L'enquête menée par The Guardian et les deux autres médias a révélé que le système de surveillance de masse israélien, s’appuyant sur la technologie d’Azure, contient des millions d'enregistrements d'appels téléphoniques mobiles. Selon des sources anonymes au sein de l'Unité 8200, les autorités israéliennes ont utilisé ces données pour rechercher et identifier des cibles à bombarder à Gaza, en plus des outils basés sur l'intelligence artificielle utilisés pour ce ciblage. Les autorités israéliennes auraient également utilisé ces informations en Cisjordanie occupée pour « faire chanter des personnes, les placer en détention, voire justifier leur meurtre a posteriori ». Microsoft a indiqué que sa propre enquête, toujours en cours, a permis de recueillir « des éléments de preuve qui corroborent certains éléments de l’article du Guardian ».

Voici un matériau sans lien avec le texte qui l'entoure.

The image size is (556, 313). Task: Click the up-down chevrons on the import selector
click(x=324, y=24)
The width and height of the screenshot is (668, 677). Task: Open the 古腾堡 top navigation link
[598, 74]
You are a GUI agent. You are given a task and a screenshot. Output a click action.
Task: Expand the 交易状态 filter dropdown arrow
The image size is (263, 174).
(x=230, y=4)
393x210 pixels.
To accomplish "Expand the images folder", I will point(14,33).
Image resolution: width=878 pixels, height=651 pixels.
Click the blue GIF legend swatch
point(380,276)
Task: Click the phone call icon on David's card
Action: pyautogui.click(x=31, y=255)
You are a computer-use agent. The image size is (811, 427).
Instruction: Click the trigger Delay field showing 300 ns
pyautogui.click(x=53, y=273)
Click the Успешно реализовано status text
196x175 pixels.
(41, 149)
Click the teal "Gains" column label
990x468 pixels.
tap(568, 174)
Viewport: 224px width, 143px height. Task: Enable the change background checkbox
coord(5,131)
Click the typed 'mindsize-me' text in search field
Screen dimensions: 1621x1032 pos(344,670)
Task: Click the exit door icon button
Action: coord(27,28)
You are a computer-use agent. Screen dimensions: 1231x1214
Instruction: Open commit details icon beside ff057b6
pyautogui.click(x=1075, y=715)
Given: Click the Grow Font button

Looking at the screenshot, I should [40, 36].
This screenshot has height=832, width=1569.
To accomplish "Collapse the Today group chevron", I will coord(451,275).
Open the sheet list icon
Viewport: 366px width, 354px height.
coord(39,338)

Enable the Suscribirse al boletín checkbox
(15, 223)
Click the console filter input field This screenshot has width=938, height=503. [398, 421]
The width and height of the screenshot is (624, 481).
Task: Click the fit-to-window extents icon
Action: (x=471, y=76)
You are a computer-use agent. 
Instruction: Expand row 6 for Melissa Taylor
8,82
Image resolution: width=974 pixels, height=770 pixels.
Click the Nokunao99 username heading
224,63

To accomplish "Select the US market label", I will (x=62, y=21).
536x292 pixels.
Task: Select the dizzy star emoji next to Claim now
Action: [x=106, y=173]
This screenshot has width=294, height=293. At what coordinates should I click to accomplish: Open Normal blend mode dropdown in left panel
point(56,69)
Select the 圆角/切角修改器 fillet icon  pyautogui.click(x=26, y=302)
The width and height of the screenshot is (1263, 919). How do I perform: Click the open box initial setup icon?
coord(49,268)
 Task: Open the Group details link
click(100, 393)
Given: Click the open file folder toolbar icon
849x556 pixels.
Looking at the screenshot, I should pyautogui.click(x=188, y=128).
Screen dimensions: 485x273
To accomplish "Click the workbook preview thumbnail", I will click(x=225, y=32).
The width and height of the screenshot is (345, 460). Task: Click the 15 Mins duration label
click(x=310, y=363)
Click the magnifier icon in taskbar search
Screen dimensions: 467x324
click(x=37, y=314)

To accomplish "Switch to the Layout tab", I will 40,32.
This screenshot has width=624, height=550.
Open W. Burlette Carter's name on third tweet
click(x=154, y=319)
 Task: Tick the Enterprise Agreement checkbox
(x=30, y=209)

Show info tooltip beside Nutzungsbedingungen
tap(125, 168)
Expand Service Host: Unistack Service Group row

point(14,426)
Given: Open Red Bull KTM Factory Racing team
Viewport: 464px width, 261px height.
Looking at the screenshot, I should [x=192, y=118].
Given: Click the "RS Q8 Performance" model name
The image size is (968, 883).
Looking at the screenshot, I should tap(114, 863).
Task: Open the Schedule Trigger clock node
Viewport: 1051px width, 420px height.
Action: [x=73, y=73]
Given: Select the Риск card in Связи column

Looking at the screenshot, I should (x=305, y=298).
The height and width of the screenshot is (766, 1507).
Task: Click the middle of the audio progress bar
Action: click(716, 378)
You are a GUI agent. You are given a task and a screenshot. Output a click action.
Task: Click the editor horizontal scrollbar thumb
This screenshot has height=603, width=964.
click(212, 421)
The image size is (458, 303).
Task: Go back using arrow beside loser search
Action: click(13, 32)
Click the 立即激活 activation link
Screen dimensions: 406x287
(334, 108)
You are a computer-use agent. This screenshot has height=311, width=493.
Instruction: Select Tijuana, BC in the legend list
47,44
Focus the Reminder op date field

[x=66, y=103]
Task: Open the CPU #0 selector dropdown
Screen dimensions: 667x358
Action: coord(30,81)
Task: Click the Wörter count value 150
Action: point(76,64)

La surveillance étendue et omniprésente de l'ensemble de la population palestinienne par Israël est bien documentée et a joué un rôle déterminant dans les crimes contre l'humanité d'apartheid et de persécution commis à l'encontre des Palestiniens. Les autorités israéliennes ont utilisé la surveillance de masse et l'extraction coercitive des données personnelles des Palestiniens pour permettre, faciliter et même accélérer la commission d'autres crimes internationaux, notamment des actes de génocide, des crimes contre l'humanité, y compris l'extermination, et des crimes de guerre, dont des frappes aériennes menées en violation des lois de la guerre.
Les attaques israéliennes contre Gaza ont entraîné la mort de plus de 67 000 Palestiniens, dont au moins 20 000 enfants, et détruit la majorité des écoles, hôpitaux, maisons et infrastructures civiles de ce territoire.
En vertu des Principes directeurs des Nations Unies relatifs aux entreprises et aux droits de l'homme, que Microsoft approuve publiquement, les entreprises ont la responsabilité d'éviter de causer ou de contribuer à des violations des droits humains et de « prévenir les risques liés aux droits […] que présentent leurs activités et relations commerciales ». Dans les contextes de conflit, le risque de violations graves des droits humains est accru et, par conséquent, la « diligence raisonnable » des entreprises devrait être renforcée à cet égard.
À ce jour, Microsoft n'a pas révélé publiquement si l’entreprise a exercé une « diligence raisonnable » accrue en matière de droits à Gaza ou en Cisjordanie, ou cherché à mettre fin à tout lien éventuel avec des violations. Avant sa déclaration du 25 septembre, Microsoft n'avait fait aucun commentaire public sur sa décision de limiter ses relations commerciales avec les autorités israéliennes, compte tenu du risque d’implication dans des violations des droits humains. En mai 2025, une précédente étude commandée par Microsoft sur l'utilisation de ses produits par l'armée israélienne avait alors conclu qu'il n'y avait « à ce jour aucune preuve que les technologies Azure et IA de Microsoft aient été utilisées pour cibler ou nuire à des personnes dans le conflit à Gaza ».
Dans leur lettre conjointe, les six organisations ont soulevé des questions concernant la portée de l’actuelle étude menée par Microsoft, et l'application de ses propres politiques relatives à l'utilisation responsable des outils d’IA, dans le contexte du conflit qui était alors toujours en cours à Gaza.
« Il n'y a pas de temps à perdre : Microsoft devrait prendre des mesures décisives pour s'assurer que l’entreprise ne tire pas profit des graves violations des droits humains commises à l'encontre des Palestiniens », a conclu Deborah Brown.